Nonostante questo, tutti questi elementi della nostra esperienza sono fondamentali. Una buona interocezione nel bambino si forma anche grazie alla regolazione che la figura di riferimento riesce a dare. Il bambino prova una sensazione spiacevole, il genitore comprende trattarsi di fame e lo nutre. Questo è un ottimo esempio di come tutto il sistema inizi a regolarsi. Se un bambino inizia a sviluppare un sistema nervoso sano, ben integrato, sarà in grado di ascoltare i propri bisogni (nutrimento, protezione) e quindi sarà anche in grado di entrare in relazione adeguatamente. Ma cosa succede se la percezione di ciò che avviene all’interno, se l’interocezione non è precisa? Cosa succede se rimaniamo all’oscuro delle correnti che muovono la nostra mente?

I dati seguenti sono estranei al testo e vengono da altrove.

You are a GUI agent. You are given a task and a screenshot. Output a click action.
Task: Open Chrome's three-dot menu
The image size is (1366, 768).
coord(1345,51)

Il ruolo dell’interocezione
Ci muoviamo in maniera sempre più reattiva e automatica. Abitiamo il mondo e la nostra esperienza passando da un sistema all’altro senza neanche comprenderlo. Questo può creare moltissimo stress, moltissima fatica. A volte leggiamo come pericolose sensazioni che non lo sono e compromettiamo la nostra possibilità di vivere felicemente il momento. A volte invece non ci accorgiamo di essere in una situazione pericolosa perché non siamo allenati a riconoscere i segnali.

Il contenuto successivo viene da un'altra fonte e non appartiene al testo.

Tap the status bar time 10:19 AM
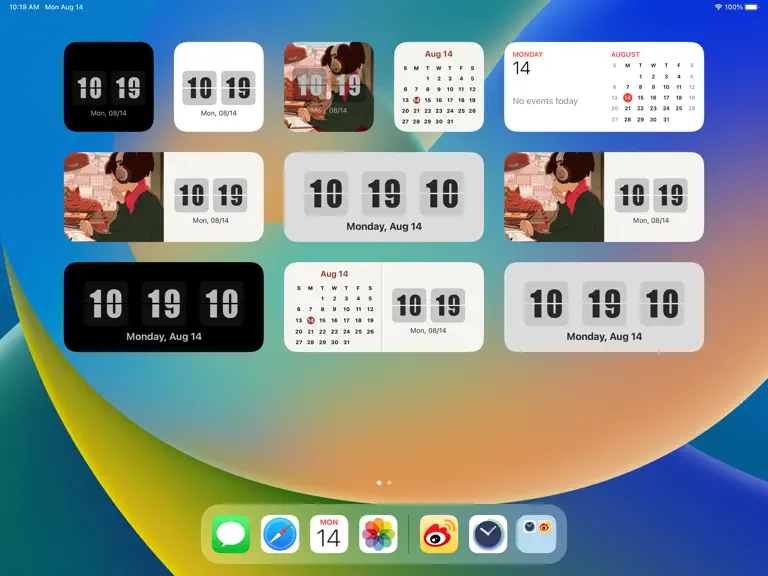 24,7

Ma come mai dovrebbe essere così importante conoscere quello che il corpo dice? Come mai il nostro funzionamento cognitivo e sociale ne è così dipendente? Perché le emozioni, la regolazione affettiva ed il comportamento sociale sono rappresentati da un’interazione complessa tra la mente ed il corpo, sono incarnate e pensate, non possiamo escludere un elemento in favore di un altro. Parliamo di una comunicazione dinamica e bidirezionale tra gli organi periferici ed il sistema nervoso centrale.
Come ci aiuta la mindfulness
Siamo finalmente arrivati al nodo cruciale della questione. Abbiamo un sistema nervoso complesso, abbiamo accesso alla mente umana solo in una condizione di sicurezza, abbiamo una neurocezione che stabilisce la sicurezza non a un livello cosciente. Per questo ci serve la Mindfulness, proprio come pratica.

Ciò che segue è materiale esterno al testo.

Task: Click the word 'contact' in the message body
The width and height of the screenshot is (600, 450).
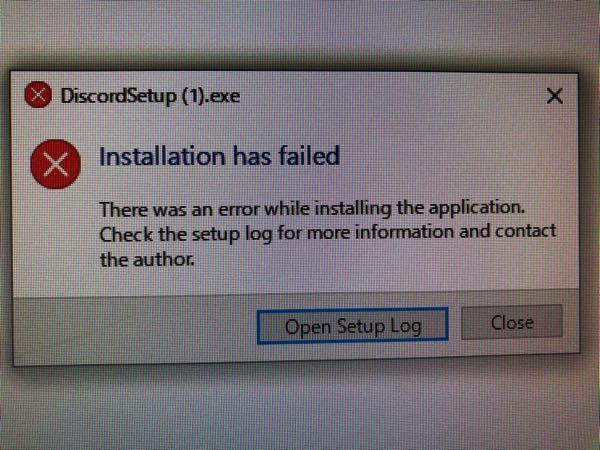Action: click(x=526, y=231)
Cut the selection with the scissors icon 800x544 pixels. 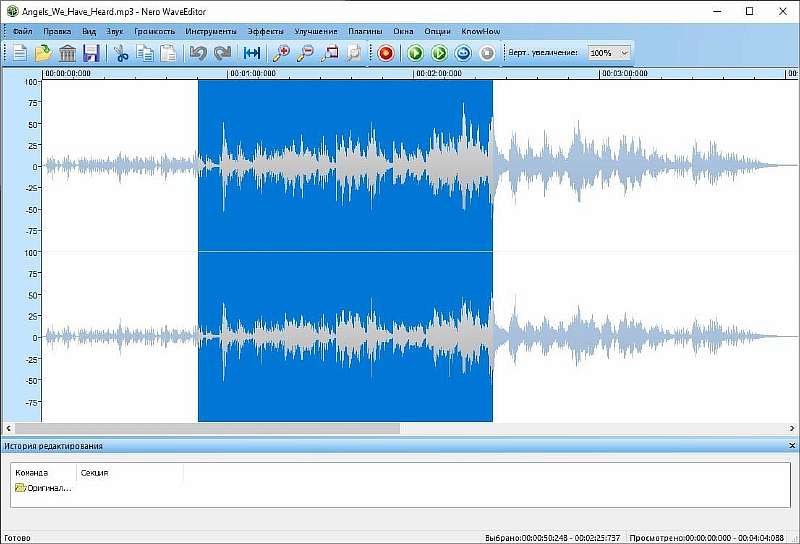(x=119, y=53)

Mindfulness vuol dire consapevolezza, e come pratica si intende il portare l’attenzione al momento presente, scegliendo un oggetto di pratica come ancoraggio, osservando il costante divenire dell’esperienza. Proviamo a metterla in termini ancora più concreti: di che cosa abbiamo esperienza nel momento presente? Del corpo e della mente, e come abbiamo detto, non sono elementi separati.
Se raffiniamo la nostra esplorazione però possiamo considerare corpo e mente come dei macro-insiemi composti da vari elementi. Il corpo composto dai sensi e dall’interocezione, la mente composta dalle tonalità affettive (il piacevole, spiacevole e neutro dell’esperienza, quella percezione immediata che potremmo avere quando riceviamo una carezza o un pizzicotto, ad esempio), le cognizioni (ciò che ci fa distinguere fra questo e quello, le categorie, i pensieri e le immagini con cui stabiliamo che io sono un uomo, che faccio lo psicologo e via dicendo), gli stati mentali (predisposizioni ad agire, emozioni, il clima della mente) e le volizioni (le intenzioni, le azioni messe in atto).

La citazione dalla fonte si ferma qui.